What to produce
When you reach the line containing "Viewport: 847px width, 442px", begin reproducing the material exactly, stop after the line containing "Where should I click to: Share", and leave out any pictures along the way.

Data supplied

-.-.-

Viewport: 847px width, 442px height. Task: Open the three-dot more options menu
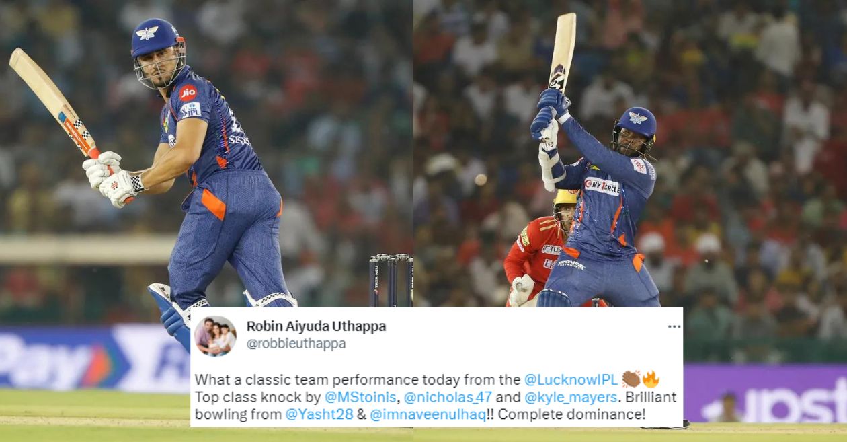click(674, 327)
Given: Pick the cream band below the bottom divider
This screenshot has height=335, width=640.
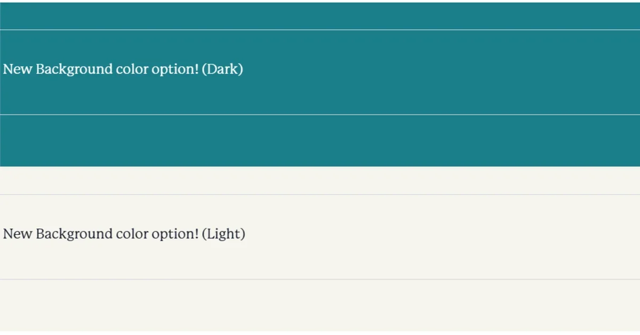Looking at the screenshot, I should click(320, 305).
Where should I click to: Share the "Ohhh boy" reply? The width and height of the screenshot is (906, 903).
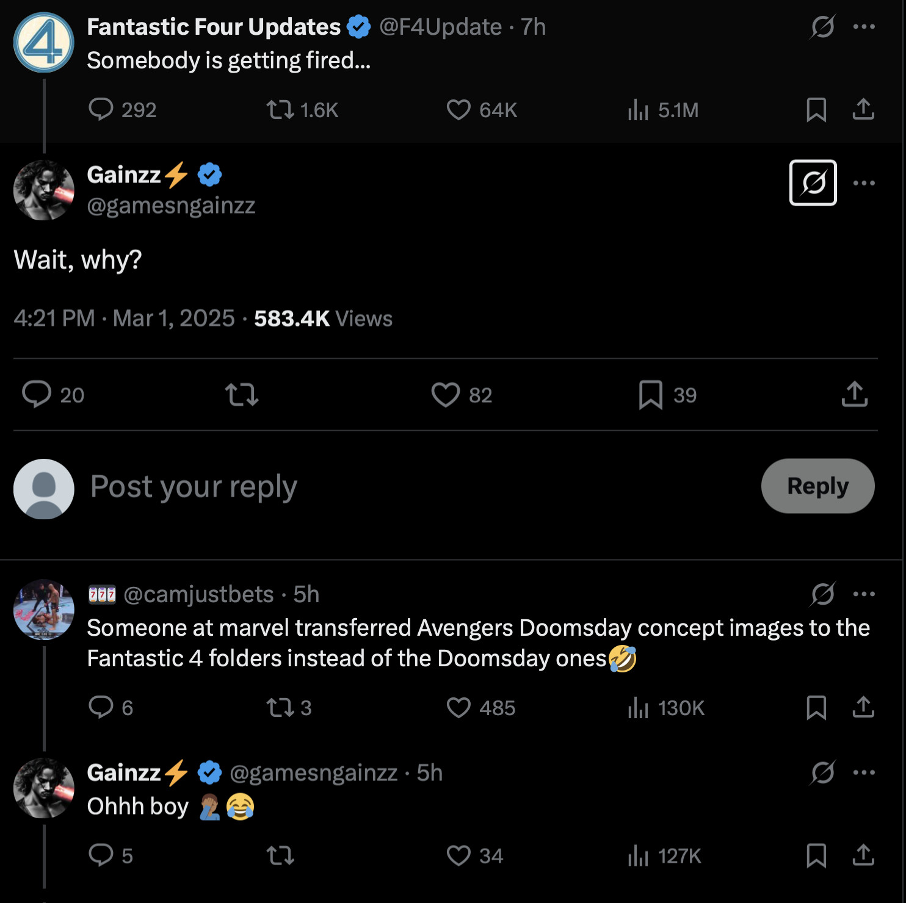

-.-.-

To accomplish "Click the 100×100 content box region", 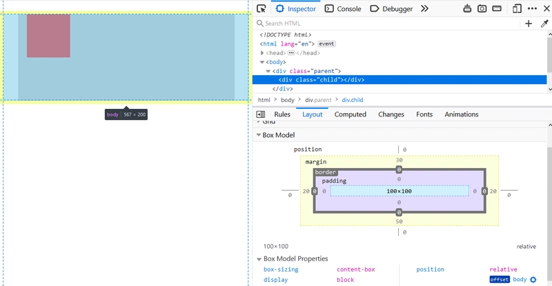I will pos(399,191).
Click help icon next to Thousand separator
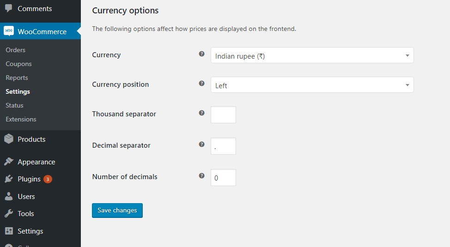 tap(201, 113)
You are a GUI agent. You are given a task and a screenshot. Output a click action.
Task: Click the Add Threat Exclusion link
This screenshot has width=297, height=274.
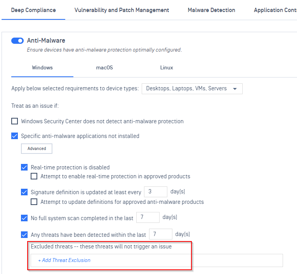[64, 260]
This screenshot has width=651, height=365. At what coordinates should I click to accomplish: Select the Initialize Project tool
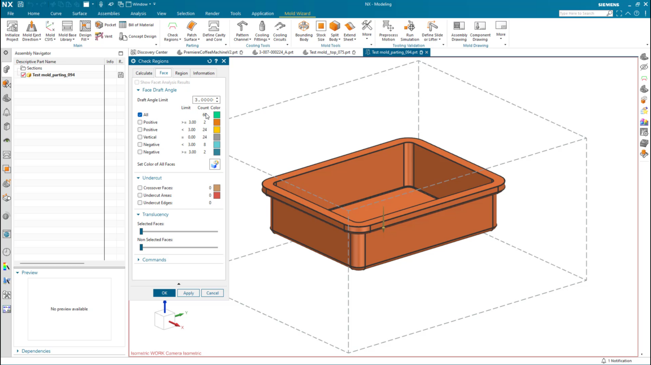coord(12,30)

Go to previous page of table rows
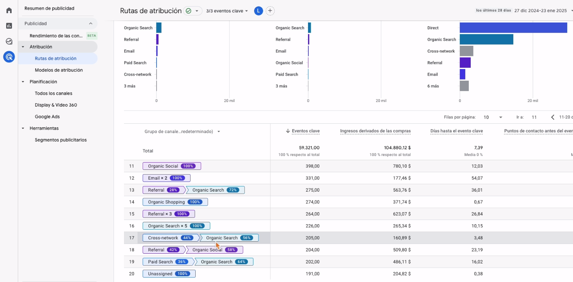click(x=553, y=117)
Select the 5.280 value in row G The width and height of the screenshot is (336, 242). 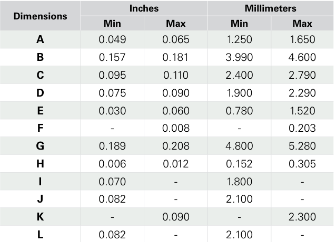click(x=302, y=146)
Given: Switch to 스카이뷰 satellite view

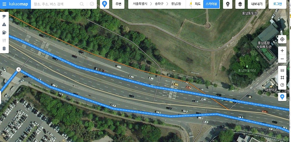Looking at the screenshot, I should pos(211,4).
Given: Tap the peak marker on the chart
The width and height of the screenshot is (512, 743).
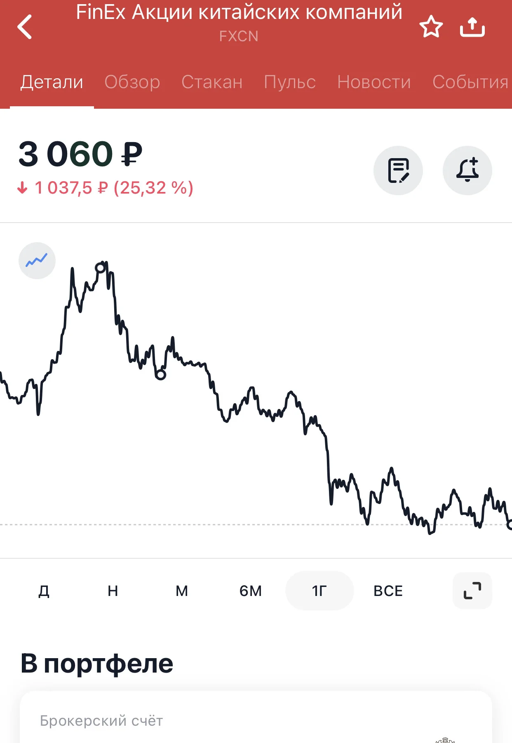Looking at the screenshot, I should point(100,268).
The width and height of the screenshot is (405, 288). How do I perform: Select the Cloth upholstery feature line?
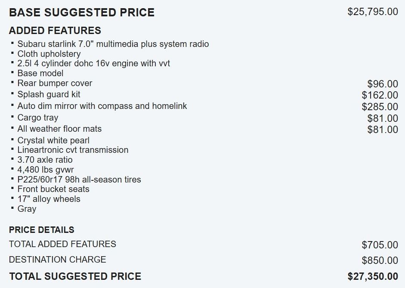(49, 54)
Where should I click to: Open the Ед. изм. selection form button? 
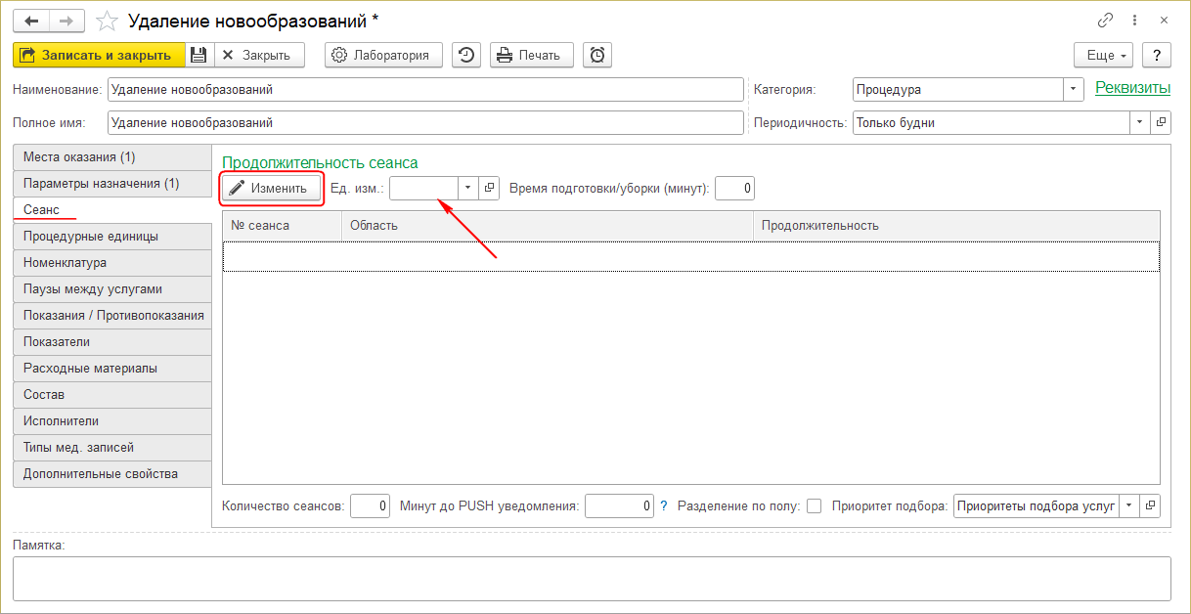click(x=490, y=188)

-.-.-

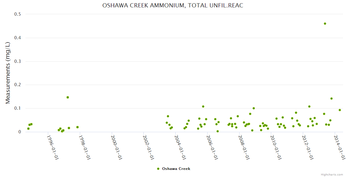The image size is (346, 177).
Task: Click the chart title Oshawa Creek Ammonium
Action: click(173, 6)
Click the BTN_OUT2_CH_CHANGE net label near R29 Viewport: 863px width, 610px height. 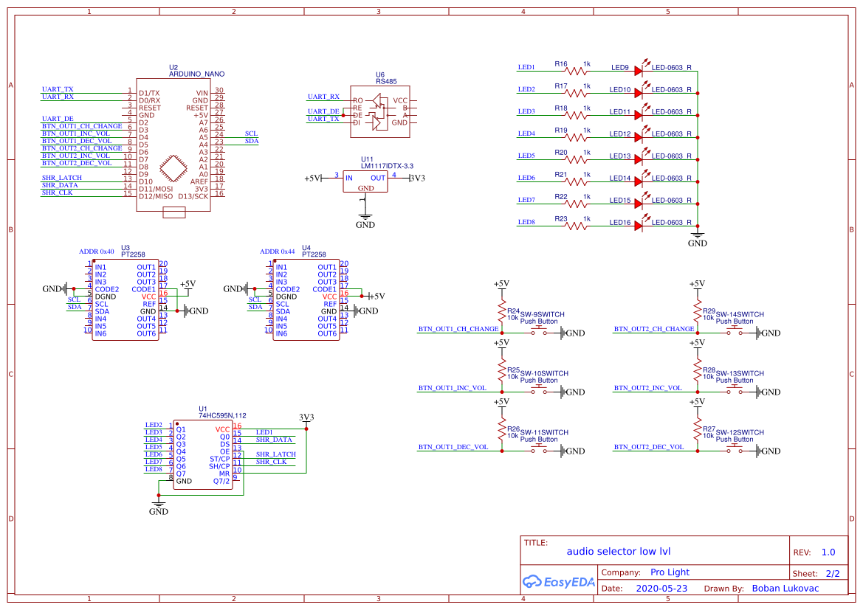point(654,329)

-.-.-

Result
Viewport: 847px width, 442px height. Task: Open the three-dot more options menu
click(674, 327)
Given: Pick the cream band below the bottom divider
This screenshot has height=335, width=640.
Looking at the screenshot, I should click(320, 305).
Where should I click to: Share the "Ohhh boy" reply? The width and height of the screenshot is (906, 903).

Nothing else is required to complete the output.